The current model for purchasing cannabis leaves a lot to be desired for the consumer. If you’ve ever shopped in a dispensary yourself, you’ve experienced firsthand that there are limited tools available that connect you, the consumer, with the type of cannabis you hope to purchase that day. One option available to cannabis enthusiasts are various cannabis directory apps (Eaze, Amaze, Emjay, the list goes on) that offer limited data points such as cultivar information and delta-9-tetrahydrocannabinol (THC) percentage. Or you can put your trust in the budtenders on staff for the day: “How are we doing today? Are you looking for an indica, sativa, or hybrid?”

While courteous, the approach is often too broad and non-specific to be helpful to the consumer.
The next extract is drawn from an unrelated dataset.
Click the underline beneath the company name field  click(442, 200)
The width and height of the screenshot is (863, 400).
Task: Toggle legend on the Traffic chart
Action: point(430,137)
Both systems depend on indicators that are unreliable in promising a desired outcome — while brand, cultivar name, THC amount, indica vs. sativa, and price points are commonly used metrics to categorize products, they are barely enough to help a consumer personalize their experience.

Herein lies the issue: we can have wonderful service, educated budtenders, and welcoming dispensaries, but if the indicators we are all using to determine the value of a cannabis product are misleading, then this shaky system is destined to fail. Where we are now, the customer journey for cannabis consumers is subpar, often far less informative than many of its competing industries, and to put it lightly — consumers deserve better.

1. Cultivar Names
So, how can we do better? Let’s start by looking at cultivar names. At this point in the game, cultivar names no longer accurately reflect genetics. The California cannabis industry does not require brands to label their products with the original name of the plant, so brands in essence have creative freedom to name their products in ways that align with their ethos. While there’s nothing notably wrong with that, we can no longer apply the same trust in a name as we did before. To add to that, plenty of brands white label products, meaning brands and plant names are not inextricably tied to the cultivator. Looking even closer, we would see how much cannabis products vary just batch to batch. [1] There is no guarantee that cultivators can replicate the same results with each harvest. In short, naming freedoms are welcome in the cannabis industry, but should not be used as concrete indicators. What can we use then? Well, just hold on to that question for now.


2. THC %

The second part of our dilemma lies within the cannabis industry’s obsession with THC percentages. THC has long been perceived as the metric for potency and quality in the cannabis space, often leading to absurd pricing for products boasting anything over 30%, and limited shelving for products below 20% THC. Until there are other means to evaluate and diagnose products (for example, a comprehensive display of all cannabinoids and terpenes found in whatever product a consumer is looking at) brands and retailers will continue to face incredible pressure to cater to consumers that believe THC percentage is the end-all-be-all for cannabis. (Fun fact: cannabis brands are allowed a 10% margin-of-error on their edible products.)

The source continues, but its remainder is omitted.